## WHAT YOU NEED TO DO
Each record below should be given again exactly as it reads.

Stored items
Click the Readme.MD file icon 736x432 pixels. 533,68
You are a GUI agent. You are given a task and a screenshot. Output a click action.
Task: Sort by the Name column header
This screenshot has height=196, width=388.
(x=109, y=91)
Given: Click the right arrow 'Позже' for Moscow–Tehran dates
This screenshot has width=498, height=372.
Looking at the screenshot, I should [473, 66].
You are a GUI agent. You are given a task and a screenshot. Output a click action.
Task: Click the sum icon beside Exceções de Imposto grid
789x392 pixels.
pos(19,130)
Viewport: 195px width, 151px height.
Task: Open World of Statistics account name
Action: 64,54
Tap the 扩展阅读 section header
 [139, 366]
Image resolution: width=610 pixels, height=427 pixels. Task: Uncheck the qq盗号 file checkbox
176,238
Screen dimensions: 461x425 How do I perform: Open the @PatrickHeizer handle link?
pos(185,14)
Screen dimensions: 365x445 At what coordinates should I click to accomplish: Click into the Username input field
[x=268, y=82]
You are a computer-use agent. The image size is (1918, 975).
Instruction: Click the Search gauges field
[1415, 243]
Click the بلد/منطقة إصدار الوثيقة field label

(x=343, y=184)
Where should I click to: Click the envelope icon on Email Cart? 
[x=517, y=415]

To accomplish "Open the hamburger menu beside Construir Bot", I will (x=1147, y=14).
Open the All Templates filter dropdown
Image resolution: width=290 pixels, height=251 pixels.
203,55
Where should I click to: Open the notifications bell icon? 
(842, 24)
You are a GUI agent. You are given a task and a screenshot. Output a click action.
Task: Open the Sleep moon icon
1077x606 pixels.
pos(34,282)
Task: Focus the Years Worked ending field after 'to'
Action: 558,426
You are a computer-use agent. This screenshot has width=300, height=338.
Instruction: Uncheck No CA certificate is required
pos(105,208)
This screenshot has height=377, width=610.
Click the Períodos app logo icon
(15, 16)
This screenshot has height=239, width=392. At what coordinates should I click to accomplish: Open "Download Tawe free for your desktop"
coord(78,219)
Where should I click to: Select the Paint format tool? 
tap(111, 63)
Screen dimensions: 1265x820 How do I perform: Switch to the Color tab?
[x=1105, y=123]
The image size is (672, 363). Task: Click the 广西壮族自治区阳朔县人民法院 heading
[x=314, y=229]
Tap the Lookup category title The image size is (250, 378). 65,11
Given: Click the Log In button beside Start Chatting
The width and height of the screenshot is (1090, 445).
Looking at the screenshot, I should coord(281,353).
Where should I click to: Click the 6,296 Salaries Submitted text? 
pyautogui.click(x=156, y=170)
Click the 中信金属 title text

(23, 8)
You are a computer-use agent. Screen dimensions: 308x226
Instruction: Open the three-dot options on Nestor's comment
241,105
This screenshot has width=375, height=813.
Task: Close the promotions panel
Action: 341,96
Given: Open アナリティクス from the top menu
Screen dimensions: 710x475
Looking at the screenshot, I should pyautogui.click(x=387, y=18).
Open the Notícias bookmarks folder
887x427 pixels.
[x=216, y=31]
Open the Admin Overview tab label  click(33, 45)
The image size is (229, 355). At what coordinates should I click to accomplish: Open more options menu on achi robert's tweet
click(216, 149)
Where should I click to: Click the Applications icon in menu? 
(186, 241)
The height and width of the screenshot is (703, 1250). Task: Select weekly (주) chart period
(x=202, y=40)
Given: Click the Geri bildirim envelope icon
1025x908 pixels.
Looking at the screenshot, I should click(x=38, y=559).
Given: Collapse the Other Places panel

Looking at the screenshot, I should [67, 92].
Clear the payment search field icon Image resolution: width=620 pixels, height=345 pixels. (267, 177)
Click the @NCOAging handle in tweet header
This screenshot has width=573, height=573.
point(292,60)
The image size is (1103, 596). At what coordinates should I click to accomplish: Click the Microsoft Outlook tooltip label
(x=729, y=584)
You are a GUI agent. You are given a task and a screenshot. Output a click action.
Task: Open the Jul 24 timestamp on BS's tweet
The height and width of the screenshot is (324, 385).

## TASK SOLUTION
Click the Readme.MD file icon 736x432 pixels. 533,68
You are a GUI agent. You are given a task and a screenshot. Output a click action.
Task: Sort by the Name column header
This screenshot has height=196, width=388.
(x=109, y=91)
Given: Click the right arrow 'Позже' for Moscow–Tehran dates
This screenshot has width=498, height=372.
Looking at the screenshot, I should [473, 66].
You are a GUI agent. You are given a task and a screenshot. Output a click action.
Task: Click the sum icon beside Exceções de Imposto grid
789x392 pixels.
pos(19,130)
Viewport: 195px width, 151px height.
Task: Open World of Statistics account name
Action: 64,54
Tap the 扩展阅读 section header
 [139, 366]
Image resolution: width=610 pixels, height=427 pixels. Task: Uncheck the qq盗号 file checkbox
176,238
Screen dimensions: 461x425 How do I perform: Open the @PatrickHeizer handle link?
pos(185,14)
Screen dimensions: 365x445 At what coordinates should I click to accomplish: Click into the Username input field
[x=268, y=82]
You are a computer-use agent. The image size is (1918, 975).
Instruction: Click the Search gauges field
[1415, 243]
Click the بلد/منطقة إصدار الوثيقة field label

(x=343, y=184)
Where should I click to: Click the envelope icon on Email Cart? 
[x=517, y=415]

To accomplish "Open the hamburger menu beside Construir Bot", I will (x=1147, y=14).
Open the All Templates filter dropdown
Image resolution: width=290 pixels, height=251 pixels.
203,55
Where should I click to: Open the notifications bell icon? 
(842, 24)
You are a GUI agent. You are given a task and a screenshot. Output a click action.
Task: Open the Sleep moon icon
1077x606 pixels.
pos(34,282)
Task: Focus the Years Worked ending field after 'to'
Action: 558,426
You are a computer-use agent. This screenshot has width=300, height=338.
Instruction: Uncheck No CA certificate is required
pos(105,208)
This screenshot has height=377, width=610.
Click the Períodos app logo icon
(15, 16)
This screenshot has height=239, width=392. At what coordinates should I click to accomplish: Open "Download Tawe free for your desktop"
coord(78,219)
Where should I click to: Select the Paint format tool? 
tap(111, 63)
Screen dimensions: 1265x820 How do I perform: Switch to the Color tab?
[x=1105, y=123]
The image size is (672, 363). Task: Click the 广西壮族自治区阳朔县人民法院 heading
[x=314, y=229]
Tap the Lookup category title The image size is (250, 378). 65,11
Given: Click the Log In button beside Start Chatting
The width and height of the screenshot is (1090, 445).
Looking at the screenshot, I should coord(281,353).
Where should I click to: Click the 6,296 Salaries Submitted text? 
pyautogui.click(x=156, y=170)
Click the 中信金属 title text

(23, 8)
You are a computer-use agent. Screen dimensions: 308x226
Instruction: Open the three-dot options on Nestor's comment
241,105
This screenshot has width=375, height=813.
Task: Close the promotions panel
Action: 341,96
Given: Open アナリティクス from the top menu
Screen dimensions: 710x475
Looking at the screenshot, I should pyautogui.click(x=387, y=18).
Open the Notícias bookmarks folder
887x427 pixels.
[x=216, y=31]
Open the Admin Overview tab label  click(33, 45)
The image size is (229, 355). At what coordinates should I click to accomplish: Open more options menu on achi robert's tweet
click(216, 149)
Where should I click to: Click the Applications icon in menu? 
(186, 241)
The height and width of the screenshot is (703, 1250). Task: Select weekly (주) chart period
(x=202, y=40)
Given: Click the Geri bildirim envelope icon
1025x908 pixels.
Looking at the screenshot, I should click(x=38, y=559).
Given: Collapse the Other Places panel

Looking at the screenshot, I should [67, 92].
Clear the payment search field icon Image resolution: width=620 pixels, height=345 pixels. (267, 177)
Click the @NCOAging handle in tweet header
This screenshot has width=573, height=573.
point(292,60)
The image size is (1103, 596). At what coordinates should I click to accomplish: Click the Microsoft Outlook tooltip label
(x=729, y=584)
You are a GUI agent. You are given a task and a screenshot. Output a click action.
Task: Open the Jul 24 timestamp on BS's tweet
The height and width of the screenshot is (324, 385).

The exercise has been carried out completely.